Aksi Bully, Kenyamanan di Rumah, dan Peran Orangtua

AKSI 'bully' terutama di dunia pendidikan adalah persoalan yang sepertinya belum ada penyelesaian secara signifikan hingga saat ini. Tindak 'pem-bully-an' seolah jadi 'momok' menakutkan, tanpa adanya tindakan tegas yang bisa mengurangi, apalagi menghentikan.

Tidak sedikit korban 'bully' yang mengalami luka bahkan ada yang meninggal. Selain itu korban 'bully' juga mengalami 'trauma' tanpa ada solusi yang adil bagi mereka.

Ironisnya, pelaku 'bully' kebanyakan adalah usia pelajar, yang dalam sistem hukum di Indonesia masuk kateghori anak di bawah umur. Sehingga 'tangan hukum' kerap terhambat menjangkau mereka dengan alasan di bawah umur tadi.

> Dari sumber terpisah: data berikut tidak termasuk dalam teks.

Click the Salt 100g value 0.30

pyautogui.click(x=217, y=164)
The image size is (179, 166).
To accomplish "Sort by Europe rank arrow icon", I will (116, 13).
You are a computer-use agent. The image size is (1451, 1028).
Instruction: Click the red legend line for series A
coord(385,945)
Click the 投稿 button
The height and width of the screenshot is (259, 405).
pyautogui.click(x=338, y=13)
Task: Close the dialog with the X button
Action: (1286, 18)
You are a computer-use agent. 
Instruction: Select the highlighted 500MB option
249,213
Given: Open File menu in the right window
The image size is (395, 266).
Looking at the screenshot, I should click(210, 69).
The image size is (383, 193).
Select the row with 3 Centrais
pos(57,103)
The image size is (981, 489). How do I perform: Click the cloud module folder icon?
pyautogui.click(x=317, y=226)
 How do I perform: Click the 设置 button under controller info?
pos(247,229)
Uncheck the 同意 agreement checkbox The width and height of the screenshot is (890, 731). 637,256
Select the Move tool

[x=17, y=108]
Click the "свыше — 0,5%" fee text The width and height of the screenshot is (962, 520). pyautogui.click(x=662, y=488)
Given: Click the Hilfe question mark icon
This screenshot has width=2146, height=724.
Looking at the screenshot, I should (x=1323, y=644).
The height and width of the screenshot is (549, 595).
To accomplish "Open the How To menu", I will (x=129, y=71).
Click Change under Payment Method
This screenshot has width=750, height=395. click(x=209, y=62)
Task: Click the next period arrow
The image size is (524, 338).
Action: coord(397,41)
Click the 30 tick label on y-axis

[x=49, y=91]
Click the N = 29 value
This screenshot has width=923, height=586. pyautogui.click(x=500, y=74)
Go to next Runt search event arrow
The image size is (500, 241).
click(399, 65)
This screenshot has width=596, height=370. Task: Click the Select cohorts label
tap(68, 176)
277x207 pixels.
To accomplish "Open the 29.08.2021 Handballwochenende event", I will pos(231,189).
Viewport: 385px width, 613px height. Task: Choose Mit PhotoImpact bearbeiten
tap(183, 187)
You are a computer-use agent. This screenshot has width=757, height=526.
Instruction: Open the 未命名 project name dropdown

Sungguh ironis, kalau sekolah yang merupakan 'ujung tombak' dunia pendidikan, malah menjadi tempat yang rawan bully. Padahal, sebagaimana pernah disampaikan Presiden Jokowi pada Kongres PGRI XXIII beberapa waktu lalu, sekolah harus menjadi 'safe house' atau rumah aman bagi siswa/pelajar.

Dalam kongres itu, Jokowi menjelaskan bahwa kasus 'bullying' akan mempengaruhi kualitas SDM. Padahal pada hakikatnya Indonesia memiliki kesempatan besar untuk melompat lebih tinggi menjadi negara maju. Namun kalau kasus 'bullying' malah makin marak di kalangan pelajar, maka upaya mencapai Indonesia Emas di 2045 dan menjadi negara maju akan sulit terwujud.

Apa faktor penyebab maraknya bully?

Menurut saya, salah satu faktor utama adalah medsos. Sebagaimana kita ketahui, 'bullying' bukan hanya terjadi secara langsung di dunia nyata. Tapi juga di sosial media atau dunia maya. Baik itu dengan melakukan bully melalui medsos, maupun lewat tayangan atau konten yang mempertontonkan aksi bully.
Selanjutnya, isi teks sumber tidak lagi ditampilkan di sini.